Reading out the jury verdict at the Brussels criminal court, presiding Judge Laurence Massart, said, "Mehdi Nemmouche is guilty of committing four terrorist murders," in the slayings of an Israeli couple and two museum employees on May 24, 2014.
Nemmouche, 33, sat impassively in court while the verdict was read, three police officers wearing ski masks surrounding him. He faces up to 30 years in prison at a sentencing hearing set for Monday. An alleged accomplice, Nacer Bendrer, was found "guilty beyond all reasonable doubt" of supplying the revolver and assault rifle used in the killings. Bendrer, 30, sat with his head bowed during the reading of the verdicts.
Defense lawyers had argued the killings were part of a conspiracy and Nemmouche was set up by security officials — perhaps from Iran or Lebanon — who shot the couple because the Israelis might have been members of Mossad, Israel's intelligence service.
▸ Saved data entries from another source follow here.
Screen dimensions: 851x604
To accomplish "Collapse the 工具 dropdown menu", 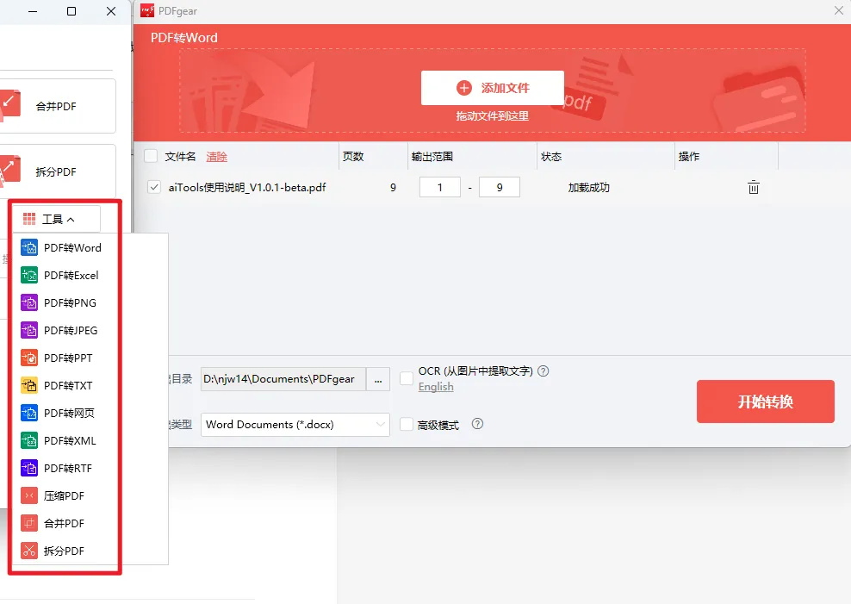I will pyautogui.click(x=57, y=220).
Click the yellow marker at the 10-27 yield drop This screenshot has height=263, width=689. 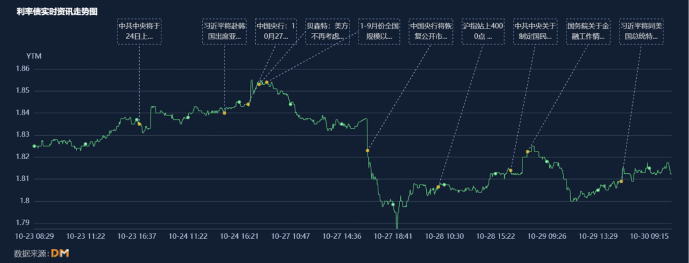click(x=367, y=150)
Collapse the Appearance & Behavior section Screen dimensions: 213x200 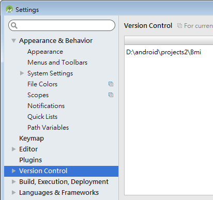coord(13,41)
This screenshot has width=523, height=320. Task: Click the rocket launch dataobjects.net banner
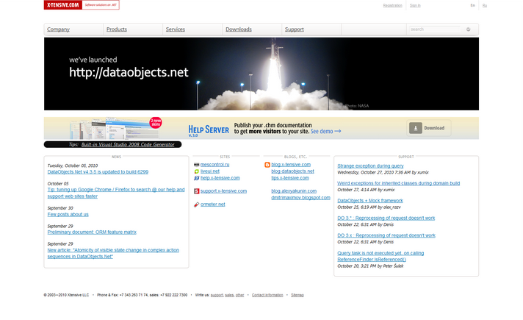(x=262, y=74)
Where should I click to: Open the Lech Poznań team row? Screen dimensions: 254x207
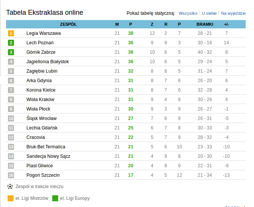(x=40, y=43)
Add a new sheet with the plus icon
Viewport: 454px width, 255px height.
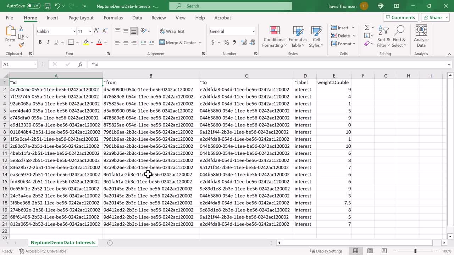110,243
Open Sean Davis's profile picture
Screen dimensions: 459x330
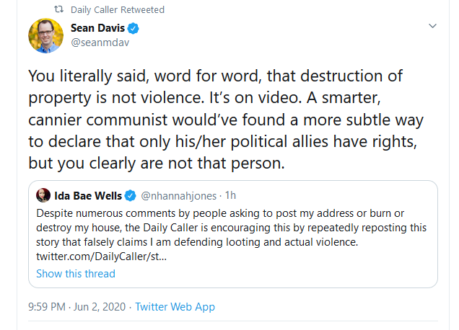coord(45,35)
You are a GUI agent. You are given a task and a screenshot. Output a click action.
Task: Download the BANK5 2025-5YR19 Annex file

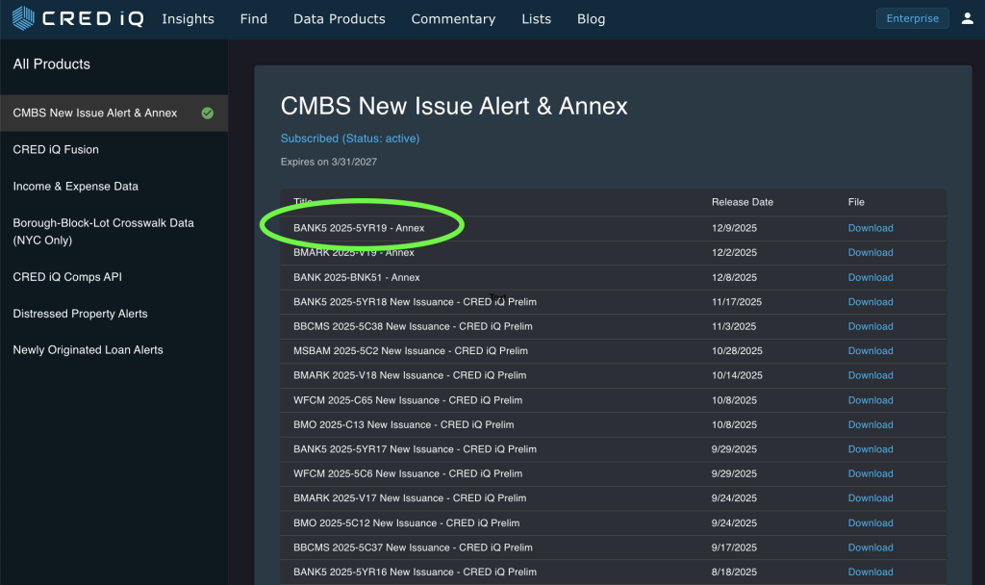click(870, 228)
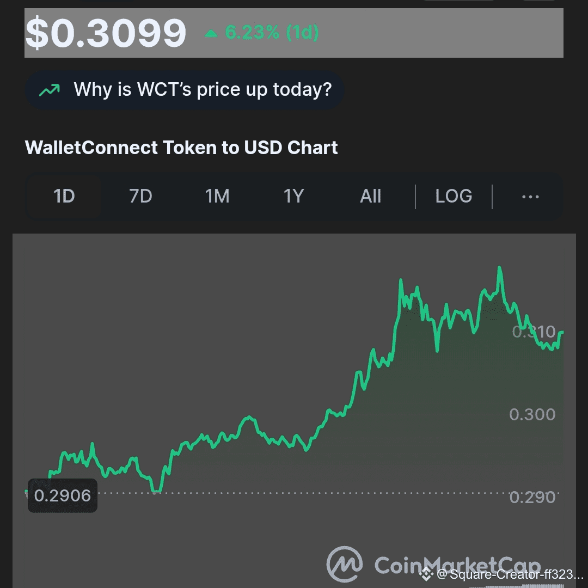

Security camera video from the Jewish museum's entrance showed a man wearing a baseball cap and armed with a revolver shoot the man and woman in the back of the heads at point-blank range. He then walked down a corridor and fired into offices at the two other victims, before pulling out an assault rifle to spray the area. It was over in 82 seconds and the killer strode away without looking back.
Nemmouche, who prosecutors claim fought alongside Islamic State extremists in Syria, was captured in France almost a week later in possession of the weapons used in the killing. French authorities also allege he was one of the jihadists who kept four French journalists hostage until they were freed in April 2014 in Syria. Nemmouche still must face charges in France linked to the hostage-taking.
U.S. President Donald Trump has demanded that European countries take back their citizens who went to the Middle East to fight in Syria, but many countries have voiced concern over how to bring home-grown IS extremists to trial.
The question of what to do with such foreign fighters has been a conundrum for the Europeans for several years. IS prisoners could be tortured or executed if they remain in jail in Syria or Iraq, and the EU opposes the death penalty.
But few European countries have embassies in Syria or Iraq, let alone extradition treaties. Proving who is who and gathering solid evidence against suspects that would stand up in European courts is virtually impossible.
Then there is the question of what to do with the wives and children of European jihadis. The case of a British teenager who ran away to join IS, gave birth to a baby boy and tried to return to the U.K. ignited debate in Britain this month about how to deal with citizens trying to leave Syria as the extremist group collapsed.
Security experts have warned that dozens of convicted terrorists will walk free from European prisons over the next two years, many of them jihadis who trained or fought in Syria and Iraq but never faced serious charges due to insufficient evidence.